▶ **Instruction**
Copy the data from its first line up to and including the line with "click(x=360, y=388)", swapping "Crosscreek" for "Cross Creek" and leaving everything else the same.

# start of Data entries

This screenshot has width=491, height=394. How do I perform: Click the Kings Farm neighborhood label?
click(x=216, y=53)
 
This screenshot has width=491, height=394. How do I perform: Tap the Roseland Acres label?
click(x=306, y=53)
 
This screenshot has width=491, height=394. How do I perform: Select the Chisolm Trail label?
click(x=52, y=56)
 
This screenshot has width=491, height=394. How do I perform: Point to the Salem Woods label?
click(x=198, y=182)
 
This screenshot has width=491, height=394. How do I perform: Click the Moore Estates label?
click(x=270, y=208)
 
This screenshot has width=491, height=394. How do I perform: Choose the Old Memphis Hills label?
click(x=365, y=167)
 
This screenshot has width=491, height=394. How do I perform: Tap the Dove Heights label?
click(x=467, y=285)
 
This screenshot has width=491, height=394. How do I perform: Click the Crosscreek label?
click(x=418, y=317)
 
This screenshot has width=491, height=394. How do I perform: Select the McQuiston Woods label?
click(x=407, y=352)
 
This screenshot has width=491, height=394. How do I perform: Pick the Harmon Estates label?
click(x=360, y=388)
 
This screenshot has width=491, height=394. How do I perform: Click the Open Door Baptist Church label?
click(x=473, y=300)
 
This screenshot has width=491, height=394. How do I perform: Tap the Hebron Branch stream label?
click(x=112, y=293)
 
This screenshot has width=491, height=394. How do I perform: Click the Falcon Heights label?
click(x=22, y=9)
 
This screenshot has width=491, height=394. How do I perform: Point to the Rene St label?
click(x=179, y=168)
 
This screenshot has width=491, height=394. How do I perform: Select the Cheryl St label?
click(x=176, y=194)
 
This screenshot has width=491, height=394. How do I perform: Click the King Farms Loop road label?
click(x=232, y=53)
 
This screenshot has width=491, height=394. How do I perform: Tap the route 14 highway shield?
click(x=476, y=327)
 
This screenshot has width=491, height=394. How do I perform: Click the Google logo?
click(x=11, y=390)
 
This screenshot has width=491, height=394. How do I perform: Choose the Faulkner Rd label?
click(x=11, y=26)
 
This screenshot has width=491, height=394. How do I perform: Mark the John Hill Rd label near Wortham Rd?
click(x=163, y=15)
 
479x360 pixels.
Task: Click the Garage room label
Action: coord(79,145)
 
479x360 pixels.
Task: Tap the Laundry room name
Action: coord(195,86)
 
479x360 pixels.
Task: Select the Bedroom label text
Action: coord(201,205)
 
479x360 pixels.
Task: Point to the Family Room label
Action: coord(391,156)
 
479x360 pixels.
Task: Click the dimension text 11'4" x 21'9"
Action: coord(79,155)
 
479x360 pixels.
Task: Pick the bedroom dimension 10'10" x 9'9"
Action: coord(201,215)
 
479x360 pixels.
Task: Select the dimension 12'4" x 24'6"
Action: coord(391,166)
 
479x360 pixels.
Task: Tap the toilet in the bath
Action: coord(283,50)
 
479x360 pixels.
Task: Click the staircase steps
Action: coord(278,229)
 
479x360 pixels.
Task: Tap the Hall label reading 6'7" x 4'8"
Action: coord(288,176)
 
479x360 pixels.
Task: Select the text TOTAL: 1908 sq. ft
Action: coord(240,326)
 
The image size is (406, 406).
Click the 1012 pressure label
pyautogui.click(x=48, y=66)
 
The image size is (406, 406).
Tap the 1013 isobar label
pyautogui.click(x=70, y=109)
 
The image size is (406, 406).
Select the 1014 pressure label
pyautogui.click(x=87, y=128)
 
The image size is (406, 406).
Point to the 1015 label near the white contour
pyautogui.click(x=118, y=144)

# end of Data entries

▶ **Exercise answer**
This screenshot has width=491, height=394. How do I perform: Click the Kings Farm neighborhood label?
click(x=216, y=53)
 
This screenshot has width=491, height=394. How do I perform: Tap the Roseland Acres label?
click(x=306, y=53)
 
This screenshot has width=491, height=394. How do I perform: Select the Chisolm Trail label?
click(x=52, y=56)
 
This screenshot has width=491, height=394. How do I perform: Point to the Salem Woods label?
click(x=198, y=182)
 
This screenshot has width=491, height=394. How do I perform: Click the Moore Estates label?
click(x=270, y=208)
 
This screenshot has width=491, height=394. How do I perform: Choose the Old Memphis Hills label?
click(x=365, y=167)
 
This screenshot has width=491, height=394. How do I perform: Tap the Dove Heights label?
click(x=467, y=285)
 
This screenshot has width=491, height=394. How do I perform: Click the Cross Creek label?
click(x=418, y=317)
 
This screenshot has width=491, height=394. How do I perform: Select the McQuiston Woods label?
click(x=407, y=352)
 
This screenshot has width=491, height=394. How do I perform: Pick the Harmon Estates label?
click(x=360, y=388)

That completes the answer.